+++ Passage to read +++

US President Joseph Biden and Japanese Prime Minister (PM) Fumio Kishida reaffirmed the strength of the US-Japan alliance during Kishida’s state visit in early April this year. The first state visit by a Japanese leader in 9 years, the allies reinforced their defense and economic ties.

US-Japan Relations: From WW2 to Today

US-Japan relations entered a new era post-WW2, defined by the 1951 US-Japan Mutual Security Treaty. Article 9 of the treaty forbade “(Japan) from using force to settle international disputes and from possessing the tools to wage war” and outlined how Japan would allow US forces to remain on Japanese soil. In 1960, the treaty was revised and granted the United States the right to establish bases in Japan in exchange for a commitment to defend Japan in the event of an attack.

As the US-Japan alliance crystalized itself post-WW2, the relationship today has robust military and economic ties. Japan has the most US bases and troops in the world. Japan invests more in the United States than any other country. The US-Japan alliance has large public support in both countries, with 73% of Japanese and 69% of Americans supporting the alliance.

+++ Source data +++

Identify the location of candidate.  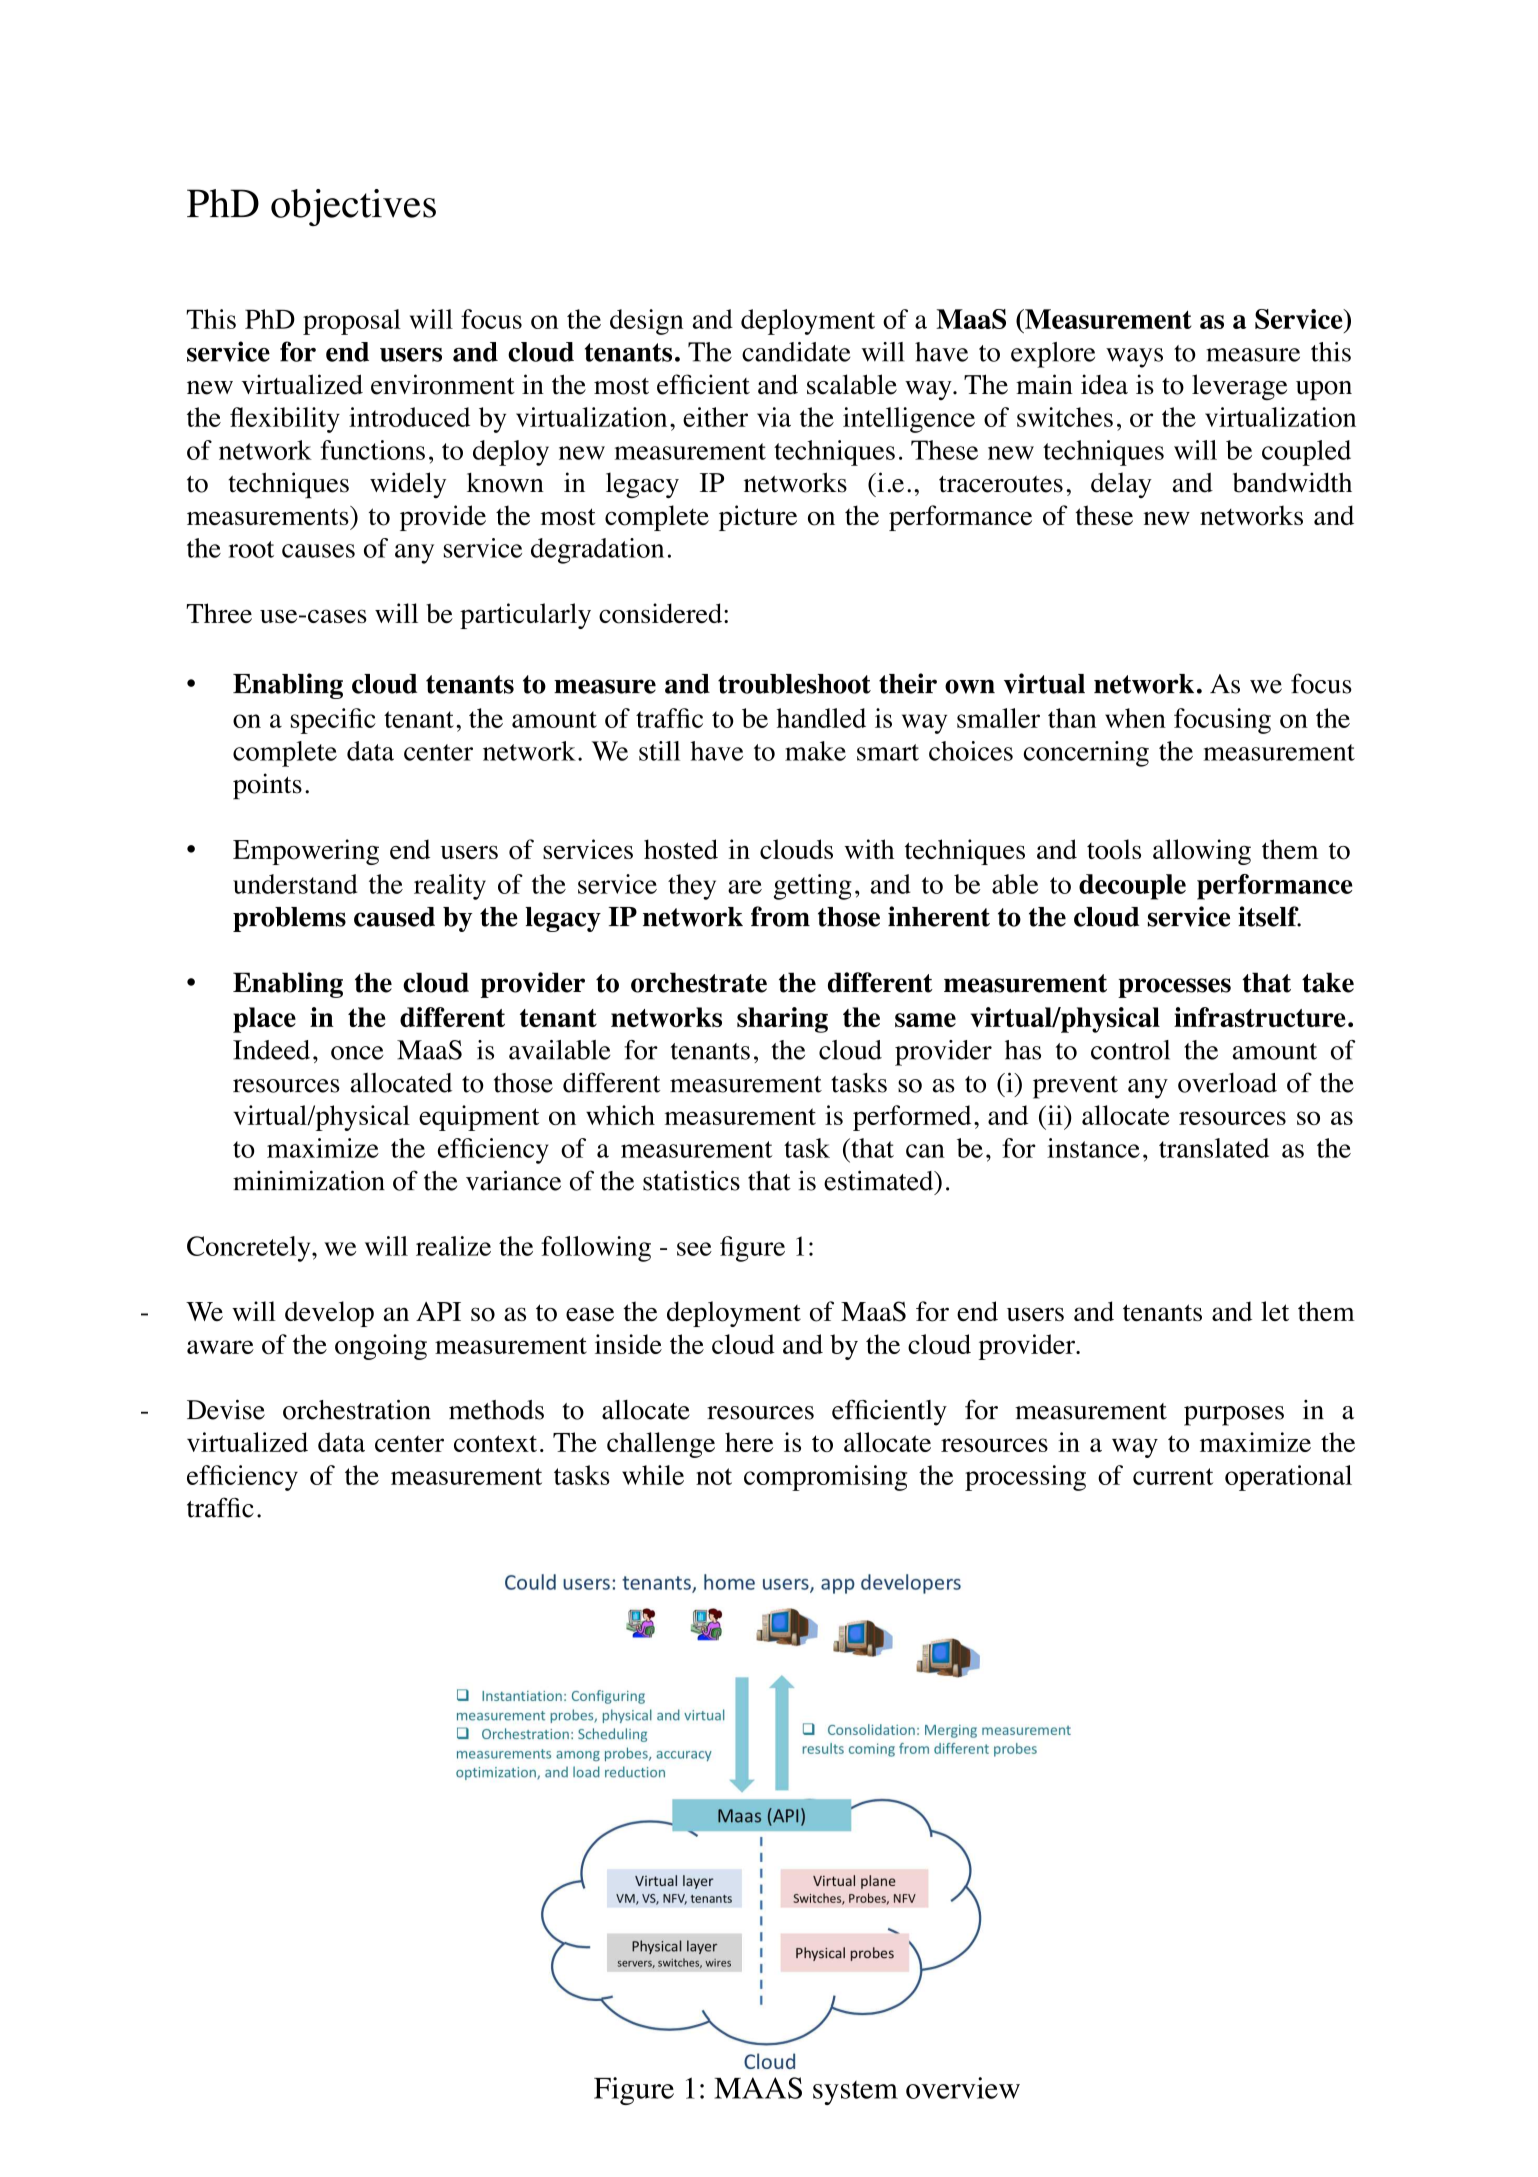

+++

Task requirements:
A – Decide whether each statement agrees with the passage on US-Japan relations, answering yes or no and quoting the deciding words of the passage: (i) The 1951 treaty was revised in 1960. (ii) Kishida's visit was the first state visit by a Japanese leader in 9 years. (iii) A larger share of Americans than of Japanese support the alliance.
B – Rewrite the passage on US-Japan relations between "US-Japan relations entered" and "supporting the alliance.", inclusive, changing "bases" to "installations".

Solutions to each task:
A –
(i) Yes: "In 1960, the treaty was revised"
(ii) Yes: "The first state visit by a Japanese leader in 9 years"
(iii) No: "73% of Japanese and 69% of Americans supporting the alliance"

B –
US-Japan relations entered a new era post-WW2, defined by the 1951 US-Japan Mutual Security Treaty. Article 9 of the treaty forbade “(Japan) from using force to settle international disputes and from possessing the tools to wage war” and outlined how Japan would allow US forces to remain on Japanese soil. In 1960, the treaty was revised and granted the United States the right to establish installations in Japan in exchange for a commitment to defend Japan in the event of an attack.

As the US-Japan alliance crystalized itself post-WW2, the relationship today has robust military and economic ties. Japan has the most US installations and troops in the world. Japan invests more in the United States than any other country. The US-Japan alliance has large public support in both countries, with 73% of Japanese and 69% of Americans supporting the alliance.